Now here’s something interesting for those of you in the business of writerly endeavor. It has all the essentials of fraud, a touch of gaming the system and a link to ChatGPT. It is, of course, another example of the rich bribing their kids into admittance to top universities
The scam in this case has to do with high-school kids faking scientific papers (including their publication) in order to enhance their college entrance chances. Enhance is such a softer word than scam and, for the most part, avoids the inelegant possibility of civil prosecution. We know that faking your kid’s credentials has already sent some parents to the slammer.
Now, for the nominal fee of $6 to $10 thousand big ones, you can hire a “tutor” to “advise” your hapless high-schooler through “writing” a complicated scientific paper and “publishing” the resulting work in a “peer-reviewed” scientific “magazine.” You’ll note the consistent use of quotation marks on scam after scam.

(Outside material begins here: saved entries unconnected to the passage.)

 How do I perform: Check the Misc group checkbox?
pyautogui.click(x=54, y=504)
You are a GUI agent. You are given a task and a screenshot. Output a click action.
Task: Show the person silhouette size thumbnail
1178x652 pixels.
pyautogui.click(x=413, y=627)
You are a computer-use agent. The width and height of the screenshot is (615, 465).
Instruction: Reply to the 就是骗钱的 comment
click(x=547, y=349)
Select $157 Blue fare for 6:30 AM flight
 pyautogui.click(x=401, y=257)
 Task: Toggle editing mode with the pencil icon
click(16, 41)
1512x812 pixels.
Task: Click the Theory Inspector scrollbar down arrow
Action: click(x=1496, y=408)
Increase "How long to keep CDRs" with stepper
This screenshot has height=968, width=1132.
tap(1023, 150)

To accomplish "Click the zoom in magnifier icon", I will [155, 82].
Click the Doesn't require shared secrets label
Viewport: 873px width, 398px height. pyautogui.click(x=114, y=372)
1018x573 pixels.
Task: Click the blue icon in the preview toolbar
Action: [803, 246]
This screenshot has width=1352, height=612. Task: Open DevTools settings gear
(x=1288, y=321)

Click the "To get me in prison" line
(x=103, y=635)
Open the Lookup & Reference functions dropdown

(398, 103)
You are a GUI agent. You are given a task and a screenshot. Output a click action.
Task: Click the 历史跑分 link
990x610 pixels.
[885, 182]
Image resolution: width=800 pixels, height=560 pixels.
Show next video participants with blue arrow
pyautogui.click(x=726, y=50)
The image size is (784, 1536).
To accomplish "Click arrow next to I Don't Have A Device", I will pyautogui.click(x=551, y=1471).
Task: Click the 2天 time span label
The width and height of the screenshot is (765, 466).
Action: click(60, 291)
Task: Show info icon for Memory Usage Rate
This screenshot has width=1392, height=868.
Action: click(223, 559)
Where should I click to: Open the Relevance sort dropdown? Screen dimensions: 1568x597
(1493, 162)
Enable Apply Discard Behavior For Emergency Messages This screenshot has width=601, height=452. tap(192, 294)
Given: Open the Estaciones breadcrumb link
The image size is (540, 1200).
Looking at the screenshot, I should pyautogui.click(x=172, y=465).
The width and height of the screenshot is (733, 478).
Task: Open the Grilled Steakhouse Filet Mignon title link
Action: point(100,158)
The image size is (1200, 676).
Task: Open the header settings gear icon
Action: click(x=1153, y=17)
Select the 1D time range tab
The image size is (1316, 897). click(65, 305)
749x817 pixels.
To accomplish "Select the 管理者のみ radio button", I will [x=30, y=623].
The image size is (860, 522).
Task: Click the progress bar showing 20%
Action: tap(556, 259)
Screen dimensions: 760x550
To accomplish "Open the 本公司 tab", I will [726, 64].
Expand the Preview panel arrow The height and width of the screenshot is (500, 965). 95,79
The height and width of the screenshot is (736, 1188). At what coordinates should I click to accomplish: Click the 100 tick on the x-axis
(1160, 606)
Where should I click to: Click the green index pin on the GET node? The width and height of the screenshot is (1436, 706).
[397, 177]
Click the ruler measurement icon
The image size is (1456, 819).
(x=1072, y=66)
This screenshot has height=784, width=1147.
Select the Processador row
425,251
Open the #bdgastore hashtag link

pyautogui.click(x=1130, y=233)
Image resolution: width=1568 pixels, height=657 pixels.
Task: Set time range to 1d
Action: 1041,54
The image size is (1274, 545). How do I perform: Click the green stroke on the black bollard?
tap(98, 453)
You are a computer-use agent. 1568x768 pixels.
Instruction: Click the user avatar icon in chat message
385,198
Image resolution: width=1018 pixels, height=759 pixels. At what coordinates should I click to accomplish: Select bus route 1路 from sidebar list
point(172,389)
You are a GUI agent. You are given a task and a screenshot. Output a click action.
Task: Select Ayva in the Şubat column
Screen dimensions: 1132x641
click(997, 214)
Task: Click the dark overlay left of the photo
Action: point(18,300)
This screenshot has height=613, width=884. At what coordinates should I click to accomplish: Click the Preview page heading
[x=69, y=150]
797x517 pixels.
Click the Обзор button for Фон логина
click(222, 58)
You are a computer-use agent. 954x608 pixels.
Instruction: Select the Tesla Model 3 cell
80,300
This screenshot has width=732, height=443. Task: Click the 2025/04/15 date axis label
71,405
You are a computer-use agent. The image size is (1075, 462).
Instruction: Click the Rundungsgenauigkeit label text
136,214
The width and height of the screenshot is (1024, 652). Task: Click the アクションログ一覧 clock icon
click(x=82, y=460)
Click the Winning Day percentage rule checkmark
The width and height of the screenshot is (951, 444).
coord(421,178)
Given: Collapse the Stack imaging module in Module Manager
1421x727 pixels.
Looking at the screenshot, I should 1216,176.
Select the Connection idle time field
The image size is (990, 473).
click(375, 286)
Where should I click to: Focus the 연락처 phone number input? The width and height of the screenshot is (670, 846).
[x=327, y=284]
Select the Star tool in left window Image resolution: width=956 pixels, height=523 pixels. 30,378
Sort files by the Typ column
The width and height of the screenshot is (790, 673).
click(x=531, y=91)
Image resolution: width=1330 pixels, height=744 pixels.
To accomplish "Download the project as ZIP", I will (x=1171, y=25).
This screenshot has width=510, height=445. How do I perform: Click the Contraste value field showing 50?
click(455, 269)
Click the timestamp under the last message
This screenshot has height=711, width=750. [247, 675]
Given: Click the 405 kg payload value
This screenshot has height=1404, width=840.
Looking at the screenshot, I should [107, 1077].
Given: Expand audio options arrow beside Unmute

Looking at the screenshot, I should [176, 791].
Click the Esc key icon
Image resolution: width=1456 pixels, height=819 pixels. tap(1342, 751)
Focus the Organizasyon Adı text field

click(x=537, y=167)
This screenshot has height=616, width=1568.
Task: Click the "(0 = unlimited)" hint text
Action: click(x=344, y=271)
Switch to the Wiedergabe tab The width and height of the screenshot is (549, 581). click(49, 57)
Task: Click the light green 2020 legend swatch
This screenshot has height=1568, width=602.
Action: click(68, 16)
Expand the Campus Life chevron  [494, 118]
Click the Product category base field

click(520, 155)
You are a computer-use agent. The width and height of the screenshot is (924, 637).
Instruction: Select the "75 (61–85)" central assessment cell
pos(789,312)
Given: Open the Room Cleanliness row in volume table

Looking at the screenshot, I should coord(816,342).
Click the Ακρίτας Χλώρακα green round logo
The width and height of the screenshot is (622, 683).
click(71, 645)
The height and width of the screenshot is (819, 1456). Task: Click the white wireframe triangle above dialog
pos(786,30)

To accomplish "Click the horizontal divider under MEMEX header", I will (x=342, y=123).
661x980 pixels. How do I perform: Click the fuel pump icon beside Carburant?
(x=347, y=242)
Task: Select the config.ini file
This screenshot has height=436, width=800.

The peer reviewed magazines exist only online, the tutors are the scammers of the six to ten large and AI (usually by ChatGPT) is the convenient, quick and faultless author. Understandably, the various top universities are going nuts because they don’t begin to have the staff to read, much less evaluate, the outpouring of pseudo-scientific additions to their entrance applications.
It’s unclear for now whether any parents will be charged with promoting a scam entry and sent off to the pokey, but it’s clear that the human mind has no limit to creativity when a desperate parent meets up with a stiff university entry application. It was, I believe, American showman P.T. Barnum who uttered the truism that “there’s a sucker born every minute.”
When looking for that sucker, it narrows the field a good deal to seek out those parents who are willing to teach their kids the ins and outs of scammery. After all, education is more than simply a college degree.